*** Brano di partenza

LA CHIMICA E’ DI MODA

Troppa chimica nell’armadio,  L’abbigliamento nasconde oltre mille sostanze sintetiche che – soprattutto nelle zone di maggior frizione e sudorazione – vengono ceduti alla pelle e possono causare dermatiti, disturbi respiratori e addirittura tumori.

Al primo posto ci sono i pesticidi, diserbanti, fertilizzanti,antiparassitari usati nella filiera produttiva delle fibre di derivazione animale e vegetale, come cotone, lana, seta e lino.

******
*** Righe elencate

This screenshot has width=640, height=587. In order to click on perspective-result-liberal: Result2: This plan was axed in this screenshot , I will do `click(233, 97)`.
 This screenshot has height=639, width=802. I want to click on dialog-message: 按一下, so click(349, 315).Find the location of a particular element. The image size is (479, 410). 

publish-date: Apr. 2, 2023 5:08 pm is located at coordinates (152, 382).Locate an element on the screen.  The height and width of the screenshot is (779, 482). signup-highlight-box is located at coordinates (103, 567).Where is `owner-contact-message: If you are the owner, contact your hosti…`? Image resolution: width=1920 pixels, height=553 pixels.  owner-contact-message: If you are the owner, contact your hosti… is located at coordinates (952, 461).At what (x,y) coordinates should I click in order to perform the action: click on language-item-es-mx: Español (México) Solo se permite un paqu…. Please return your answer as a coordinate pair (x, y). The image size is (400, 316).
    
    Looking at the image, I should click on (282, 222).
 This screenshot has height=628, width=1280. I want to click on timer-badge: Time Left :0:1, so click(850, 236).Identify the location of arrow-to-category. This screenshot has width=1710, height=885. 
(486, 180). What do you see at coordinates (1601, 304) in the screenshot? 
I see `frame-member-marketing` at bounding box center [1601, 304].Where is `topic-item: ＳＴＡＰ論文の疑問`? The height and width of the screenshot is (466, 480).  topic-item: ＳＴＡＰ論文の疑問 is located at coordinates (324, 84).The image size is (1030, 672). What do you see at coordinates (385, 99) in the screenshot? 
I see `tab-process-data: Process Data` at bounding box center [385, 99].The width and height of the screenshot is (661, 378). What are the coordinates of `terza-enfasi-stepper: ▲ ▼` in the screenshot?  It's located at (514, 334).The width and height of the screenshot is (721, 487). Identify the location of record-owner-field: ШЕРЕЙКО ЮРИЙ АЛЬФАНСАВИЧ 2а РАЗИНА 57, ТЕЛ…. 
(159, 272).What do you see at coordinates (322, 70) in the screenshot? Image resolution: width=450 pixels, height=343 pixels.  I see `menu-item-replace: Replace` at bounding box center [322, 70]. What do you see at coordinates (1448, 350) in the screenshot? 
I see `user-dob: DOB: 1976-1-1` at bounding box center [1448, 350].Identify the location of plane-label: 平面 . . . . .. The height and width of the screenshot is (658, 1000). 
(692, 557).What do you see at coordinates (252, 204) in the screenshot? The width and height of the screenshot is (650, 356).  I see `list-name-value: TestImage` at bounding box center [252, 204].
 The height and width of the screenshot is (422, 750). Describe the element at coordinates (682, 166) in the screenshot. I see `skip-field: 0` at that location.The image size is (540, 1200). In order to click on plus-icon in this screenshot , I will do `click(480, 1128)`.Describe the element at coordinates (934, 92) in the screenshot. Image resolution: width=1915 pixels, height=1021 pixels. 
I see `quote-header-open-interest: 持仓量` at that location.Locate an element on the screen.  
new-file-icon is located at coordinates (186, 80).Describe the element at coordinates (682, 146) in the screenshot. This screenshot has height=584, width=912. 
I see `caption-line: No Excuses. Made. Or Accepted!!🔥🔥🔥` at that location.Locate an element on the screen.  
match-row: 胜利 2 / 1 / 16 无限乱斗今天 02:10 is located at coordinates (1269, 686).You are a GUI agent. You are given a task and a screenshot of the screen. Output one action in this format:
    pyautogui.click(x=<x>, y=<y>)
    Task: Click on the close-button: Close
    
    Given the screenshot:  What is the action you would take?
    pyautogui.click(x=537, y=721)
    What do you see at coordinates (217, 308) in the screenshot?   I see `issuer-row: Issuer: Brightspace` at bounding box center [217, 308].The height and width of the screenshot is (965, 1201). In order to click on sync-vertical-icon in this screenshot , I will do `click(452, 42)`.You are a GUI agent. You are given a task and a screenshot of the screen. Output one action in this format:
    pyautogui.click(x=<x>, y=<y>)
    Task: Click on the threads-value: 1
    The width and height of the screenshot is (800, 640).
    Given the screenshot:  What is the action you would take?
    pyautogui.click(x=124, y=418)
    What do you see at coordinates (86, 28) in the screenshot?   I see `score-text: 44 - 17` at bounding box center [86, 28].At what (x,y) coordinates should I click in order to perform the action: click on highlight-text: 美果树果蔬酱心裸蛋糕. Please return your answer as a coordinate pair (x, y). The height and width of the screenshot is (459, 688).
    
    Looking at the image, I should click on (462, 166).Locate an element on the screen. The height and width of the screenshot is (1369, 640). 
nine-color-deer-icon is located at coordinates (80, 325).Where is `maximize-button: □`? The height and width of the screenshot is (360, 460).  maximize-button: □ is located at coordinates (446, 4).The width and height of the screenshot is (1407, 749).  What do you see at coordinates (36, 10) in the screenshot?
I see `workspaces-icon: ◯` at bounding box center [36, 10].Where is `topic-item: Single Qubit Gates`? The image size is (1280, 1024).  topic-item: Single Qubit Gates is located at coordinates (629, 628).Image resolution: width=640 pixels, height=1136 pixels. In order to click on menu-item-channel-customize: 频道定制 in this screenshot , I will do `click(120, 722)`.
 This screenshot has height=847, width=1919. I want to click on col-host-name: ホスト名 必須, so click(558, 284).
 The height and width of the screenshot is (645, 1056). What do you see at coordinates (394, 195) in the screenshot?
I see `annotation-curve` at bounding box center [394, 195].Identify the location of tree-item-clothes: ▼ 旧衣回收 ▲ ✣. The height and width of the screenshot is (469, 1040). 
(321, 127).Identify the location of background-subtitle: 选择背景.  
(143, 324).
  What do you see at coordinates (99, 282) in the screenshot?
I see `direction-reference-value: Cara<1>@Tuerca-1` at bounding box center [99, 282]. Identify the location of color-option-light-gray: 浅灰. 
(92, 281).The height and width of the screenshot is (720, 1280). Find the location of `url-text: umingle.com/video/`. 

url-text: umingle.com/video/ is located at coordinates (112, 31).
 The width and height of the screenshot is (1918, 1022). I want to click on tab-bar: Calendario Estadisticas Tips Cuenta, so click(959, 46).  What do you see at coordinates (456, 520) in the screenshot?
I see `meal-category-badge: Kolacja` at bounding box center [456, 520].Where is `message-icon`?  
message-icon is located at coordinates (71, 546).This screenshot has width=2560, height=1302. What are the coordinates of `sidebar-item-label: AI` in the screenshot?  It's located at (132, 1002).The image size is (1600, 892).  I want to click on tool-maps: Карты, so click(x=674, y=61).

******

**Attività**
1: Cita dal brano sulla chimica nell'abbigliamento tutto ciò che va da "Troppa chimica nell’armadio,  L’abbigliamento" fino a "e addirittura tumori.".
2: Secondo il brano sulla chimica nell'abbigliamento, quante sostanze sintetiche nasconde l'abbigliamento?
Le righe elencate sono materiale a sé, distinto dal brano sulla chimica nell'abbigliamento.

**Risultati per attività**
1:
Troppa chimica nell’armadio,  L’abbigliamento nasconde oltre mille sostanze sintetiche che – soprattutto nelle zone di maggior frizione e sudorazione – vengono ceduti alla pelle e possono causare dermatiti, disturbi respiratori e addirittura tumori.

2: Oltre mille.